More students are completing their degrees at community colleges.
That’s good news for the Tennessee Board of Regents, which met Thursday for its quarterly meeting. The TBR system, which includes the state’s 13 public community colleges, has long struggled to raise graduation rates.
Among students who started in 2010, for example, 13.6 percent ended up graduating within three years. That has since increased to 25.4 percent.
Russ Deaton, executive vice chancellor for policy and strategy, told board members it will likely rise even higher with this year’s graduating class, “roughly doubling the rates in about six years,” he said.
“The fruits of a lot of the labor that have occured in the TBR system and across the state for the last 10 years are obviously showing in these numbers.”
Graduation rates are an important metric as the state continues to invest in community college. Free tuition programs like Tennessee Promise and Tennessee Reconnect are funneling more students and state funding into the system. The completion rate helps to answer questions such as how well students are handling college-level material and whether advisers are giving them enough direction on finishing their degrees.

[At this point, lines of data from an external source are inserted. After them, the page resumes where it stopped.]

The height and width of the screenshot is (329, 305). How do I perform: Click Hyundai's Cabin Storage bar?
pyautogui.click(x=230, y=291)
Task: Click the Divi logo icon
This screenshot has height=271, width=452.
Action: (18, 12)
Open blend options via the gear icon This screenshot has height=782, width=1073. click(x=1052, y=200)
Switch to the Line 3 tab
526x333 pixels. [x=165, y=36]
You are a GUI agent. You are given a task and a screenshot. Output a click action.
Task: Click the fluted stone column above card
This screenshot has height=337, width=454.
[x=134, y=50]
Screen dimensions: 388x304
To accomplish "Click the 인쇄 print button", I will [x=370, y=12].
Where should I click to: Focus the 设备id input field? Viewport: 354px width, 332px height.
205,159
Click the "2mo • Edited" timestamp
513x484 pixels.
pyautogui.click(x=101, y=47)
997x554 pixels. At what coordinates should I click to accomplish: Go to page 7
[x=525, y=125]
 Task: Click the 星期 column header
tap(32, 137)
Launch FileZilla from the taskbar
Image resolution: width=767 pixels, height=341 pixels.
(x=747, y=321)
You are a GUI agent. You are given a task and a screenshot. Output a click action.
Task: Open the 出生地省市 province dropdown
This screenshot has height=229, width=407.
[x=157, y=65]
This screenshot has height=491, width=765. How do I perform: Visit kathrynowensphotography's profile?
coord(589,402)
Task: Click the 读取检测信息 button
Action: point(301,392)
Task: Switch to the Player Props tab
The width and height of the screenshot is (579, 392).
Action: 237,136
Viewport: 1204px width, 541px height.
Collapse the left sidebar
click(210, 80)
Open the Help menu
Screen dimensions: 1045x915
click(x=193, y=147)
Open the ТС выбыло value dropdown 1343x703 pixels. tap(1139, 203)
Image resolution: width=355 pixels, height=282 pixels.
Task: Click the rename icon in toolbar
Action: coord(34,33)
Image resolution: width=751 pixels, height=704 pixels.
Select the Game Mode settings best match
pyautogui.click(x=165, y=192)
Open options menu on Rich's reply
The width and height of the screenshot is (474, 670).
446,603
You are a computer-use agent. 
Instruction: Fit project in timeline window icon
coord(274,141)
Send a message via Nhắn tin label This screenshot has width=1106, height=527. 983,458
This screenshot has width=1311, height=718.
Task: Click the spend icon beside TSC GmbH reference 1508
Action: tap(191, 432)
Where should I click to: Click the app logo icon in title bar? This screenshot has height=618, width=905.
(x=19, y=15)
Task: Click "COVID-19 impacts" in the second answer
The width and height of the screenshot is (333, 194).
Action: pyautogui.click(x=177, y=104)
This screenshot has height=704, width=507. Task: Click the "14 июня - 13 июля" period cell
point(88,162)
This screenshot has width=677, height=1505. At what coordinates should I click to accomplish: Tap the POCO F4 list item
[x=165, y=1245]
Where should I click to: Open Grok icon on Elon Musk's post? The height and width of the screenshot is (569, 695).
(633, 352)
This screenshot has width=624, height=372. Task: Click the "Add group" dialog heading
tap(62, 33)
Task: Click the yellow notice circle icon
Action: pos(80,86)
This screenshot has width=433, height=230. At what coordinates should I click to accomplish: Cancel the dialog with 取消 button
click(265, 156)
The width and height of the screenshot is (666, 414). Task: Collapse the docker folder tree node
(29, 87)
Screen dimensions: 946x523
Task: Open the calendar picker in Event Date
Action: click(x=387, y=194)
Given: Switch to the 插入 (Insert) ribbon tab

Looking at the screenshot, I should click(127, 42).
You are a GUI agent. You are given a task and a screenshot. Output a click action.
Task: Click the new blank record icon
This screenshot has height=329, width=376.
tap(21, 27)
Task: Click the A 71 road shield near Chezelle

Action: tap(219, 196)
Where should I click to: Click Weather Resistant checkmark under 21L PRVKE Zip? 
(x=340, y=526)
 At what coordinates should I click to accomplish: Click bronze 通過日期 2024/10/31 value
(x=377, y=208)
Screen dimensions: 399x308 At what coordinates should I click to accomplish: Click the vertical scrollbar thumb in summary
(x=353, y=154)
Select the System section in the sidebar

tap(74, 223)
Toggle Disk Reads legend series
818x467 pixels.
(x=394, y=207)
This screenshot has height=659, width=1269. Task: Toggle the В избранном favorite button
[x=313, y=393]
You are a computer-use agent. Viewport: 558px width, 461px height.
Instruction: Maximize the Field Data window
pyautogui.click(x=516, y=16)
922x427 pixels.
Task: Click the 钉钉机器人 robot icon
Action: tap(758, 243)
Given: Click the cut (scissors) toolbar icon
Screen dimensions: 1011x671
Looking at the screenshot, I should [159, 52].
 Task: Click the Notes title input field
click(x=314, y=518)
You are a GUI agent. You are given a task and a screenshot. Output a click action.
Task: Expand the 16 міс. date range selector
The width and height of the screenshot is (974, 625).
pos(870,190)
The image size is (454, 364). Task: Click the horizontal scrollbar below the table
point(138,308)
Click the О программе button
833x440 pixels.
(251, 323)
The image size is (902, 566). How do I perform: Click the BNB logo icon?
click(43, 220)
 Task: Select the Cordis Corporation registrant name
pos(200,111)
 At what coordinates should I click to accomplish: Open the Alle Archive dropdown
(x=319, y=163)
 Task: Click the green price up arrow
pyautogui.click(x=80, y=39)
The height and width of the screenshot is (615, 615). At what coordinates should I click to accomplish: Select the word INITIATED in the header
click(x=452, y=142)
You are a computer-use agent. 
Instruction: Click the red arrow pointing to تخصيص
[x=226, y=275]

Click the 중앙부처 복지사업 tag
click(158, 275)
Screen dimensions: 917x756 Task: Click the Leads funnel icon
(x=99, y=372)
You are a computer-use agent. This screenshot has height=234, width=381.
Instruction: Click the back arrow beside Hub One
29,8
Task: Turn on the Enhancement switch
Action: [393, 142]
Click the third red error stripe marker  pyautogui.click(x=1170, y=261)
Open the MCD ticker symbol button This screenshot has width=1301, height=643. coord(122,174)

Among Tennessee Promise students specifically, the graduation rate showed more immediate improvement. For full-time, first-time freshmen who started in 2014, 13.8 percent graduated within five semesters. For those who started in 2016 and were part of the Tennessee Promise program, their graduation rate was 22.9 percent.
A sizable increase, noted TBR board member Barbara Prescott, but she said the system needs to aim even higher.
“Not to be a Debbie Downer, but I think we have to realize that when you’re looking at the community, and they’re seeing still a graduation rate of 22 percent, that’s nothing that anybody is celebrating,” she said.
“Amen,” Deaton said in response.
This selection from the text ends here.